Dès l'arrivée en Europe de certains Japonais, aux environs des années 1950, ce principe a pu être respecté, le cinquième dan était considéré comme tout à fait exceptionnel encore en 1965 , quelquefois donné à titre honorifique après une vie consacrée à la discipline pratiquée.
La création et la fusion de fédérations où les critères retenus pour l'attribution de grades étaient fort différents, provoquèrent l'alignement général sur les fédérations qui, malheureusement, avaient délivré les grades avec le plus de générosité. Comme pour des raisons éminemment publicitaires, certaines d'entre elles avaient déjà organisé des grades allant jusqu'au huitième dan (Japon, Etats-Unis), il y eut un décalage général vers le haut et, de ce fait, une dénaturation du grade.
Il y a une trentaine d'années dans certaines disciplines du Budo, il était impensable d'être cinquième dan avant l'âge de 35 ans, ce qui aurait été un record ! Il n'est pas rare, à présent, de trouver des troisièmes dan à 22 ans, voire des sixièmes dan à 30 ans et des Renshi à 45 ans !

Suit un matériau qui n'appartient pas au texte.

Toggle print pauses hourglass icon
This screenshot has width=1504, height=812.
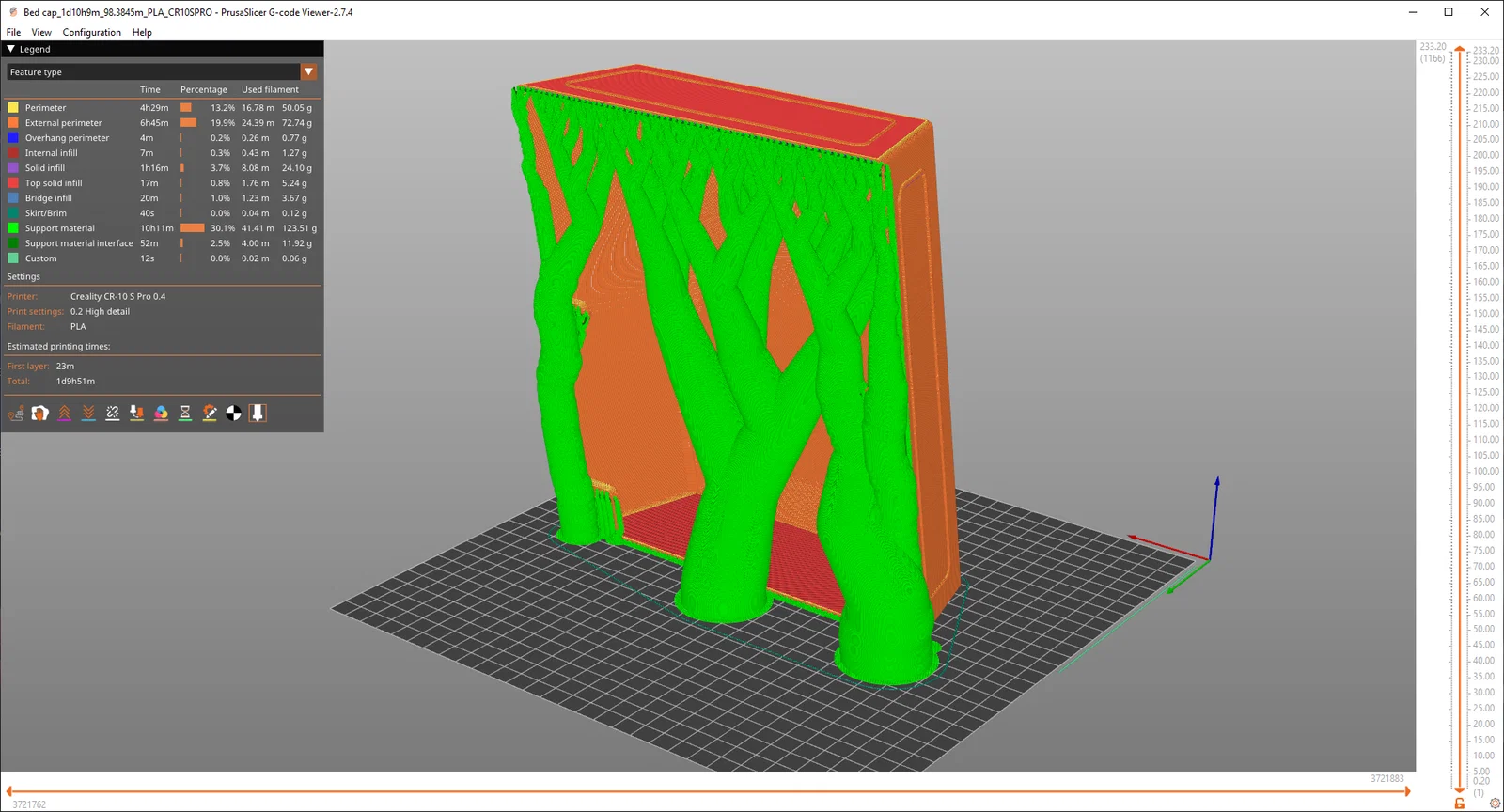click(185, 413)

Sans entrer dans la polémique, il devient nécessaire d'informer. En dehors des fédérations nationales avec délégation de pouvoir du ministère, il y a aujourd'hui une réelle difficulté à apprécier un grade quel qu'il soit.
Bien sûr, la finalité du Kyudo se trouve ailleurs, vous diront certains Japonais.

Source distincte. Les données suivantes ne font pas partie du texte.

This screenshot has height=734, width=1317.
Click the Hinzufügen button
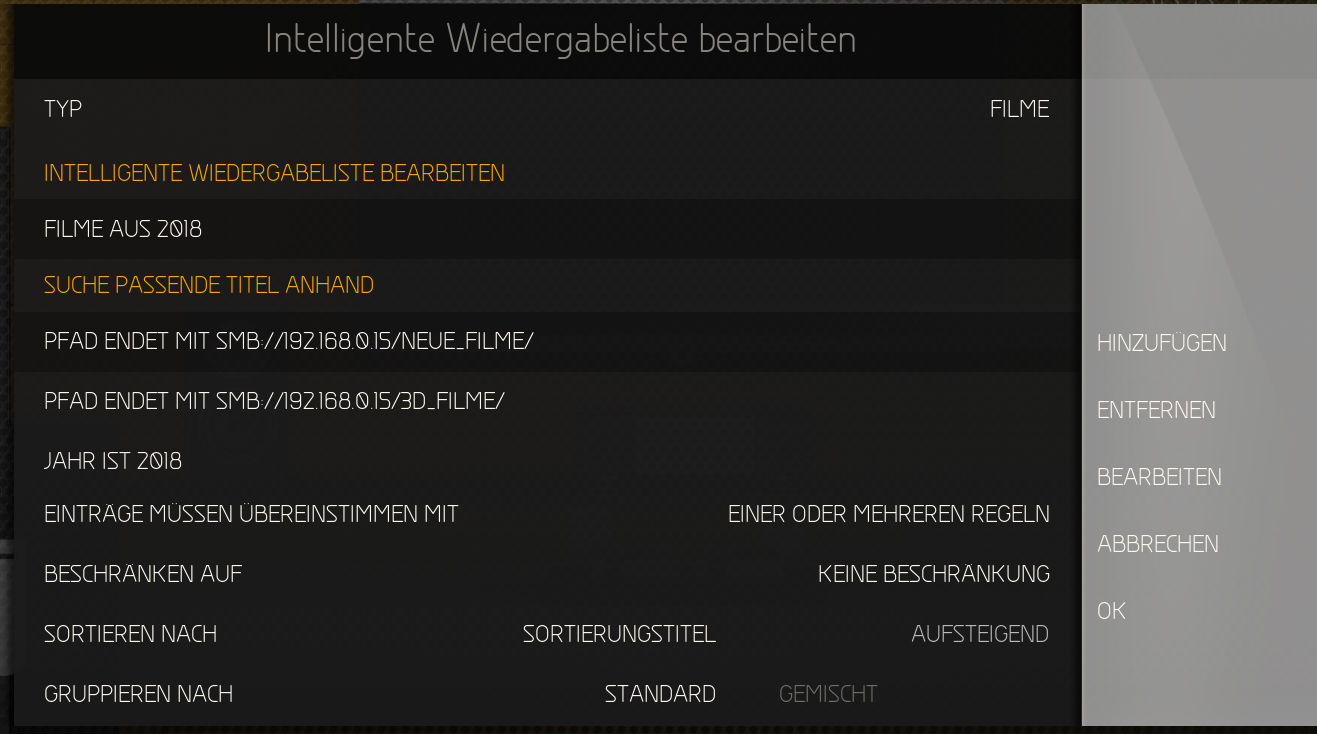1161,343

Alors, Messieurs ! Pourquoi donner des grades au hasard, créant l'anarchie qui devient à peu près complète ?
C'est que les Japonais, de leur côté, furent agréablement surpris que les Européens, les Occidentaux s'intéressent à leur discipline et, pour les remercier, ont commencé à offrir généreusement à qui le demandait des stages, un enseignement et des grades, même de hauts niveaux auxquels l'Européen va s'accrocher comme à un hochet.
La deuxième surprise des Japonais sera de voir que les Occidentaux n'ont pas compris le message et se prennent pour des Grands Maîtres.

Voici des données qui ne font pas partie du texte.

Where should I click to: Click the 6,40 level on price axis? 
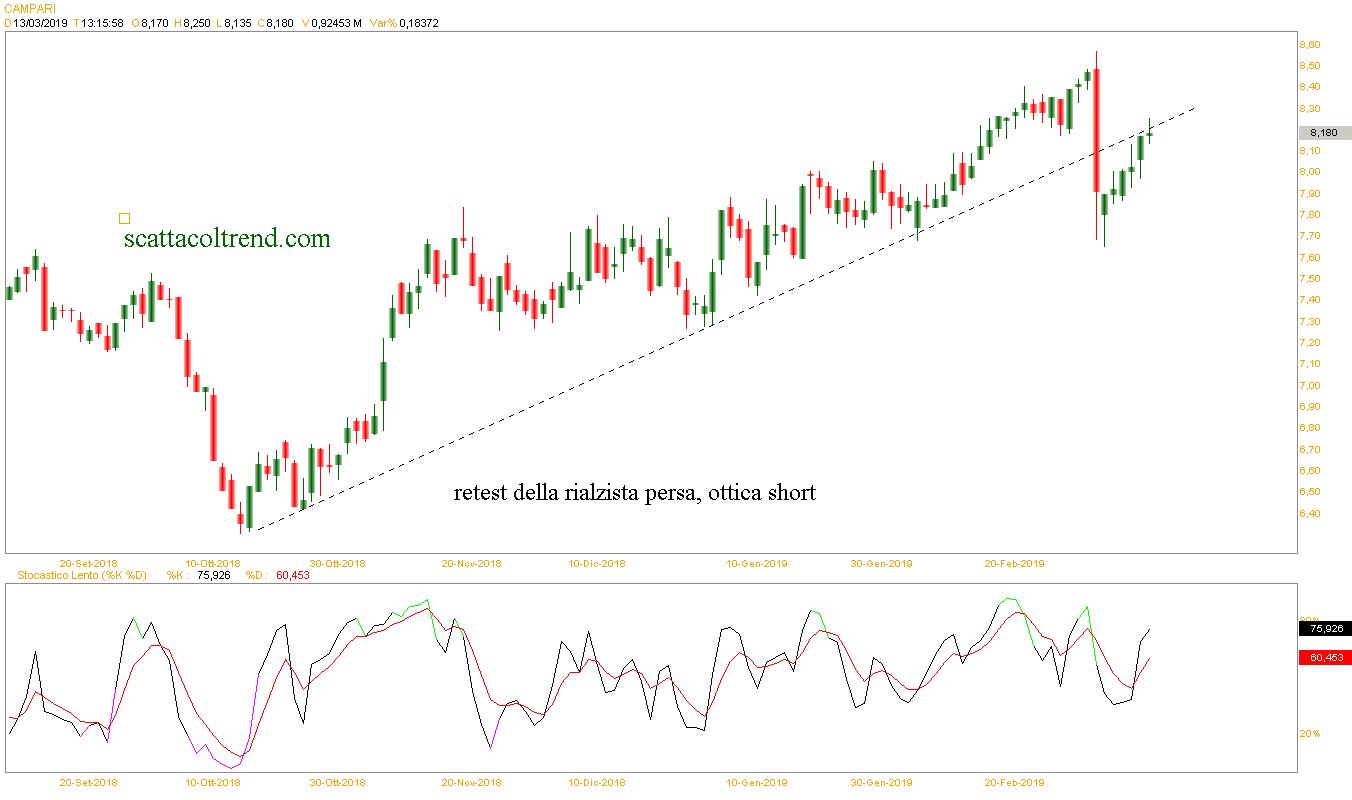point(1309,514)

Aux Etats-Unis notamment, on se désintéresse de plus en plus des reconnaissances de grades.
Au-delà du premier dan, les champions dans les Shiaï s'attribuent eux-mêmes des hauts grades ; un signe de modestie évident !


La notion de grade est devenue floue.

Bien entendu, tout ceci ne change évidemment rien dans la progression de tout Kyudojin sincère. Le système des dan à l'ancienne existe toujours avec sa sévérité, son attachement à des valeurs sûres.
Un vieux maître de Kyudo disait : " Pour vraiment entrer dans la discipline et la comprendre, l'engagement est de trente ans ; là est le vrai commencement, le dan est un fantôme ".


Au-delà de la surenchère actuelle des grades, espérons qu'il y ait des gens conscients et sincères permettant l'éveil du Budo Japonais en Occident.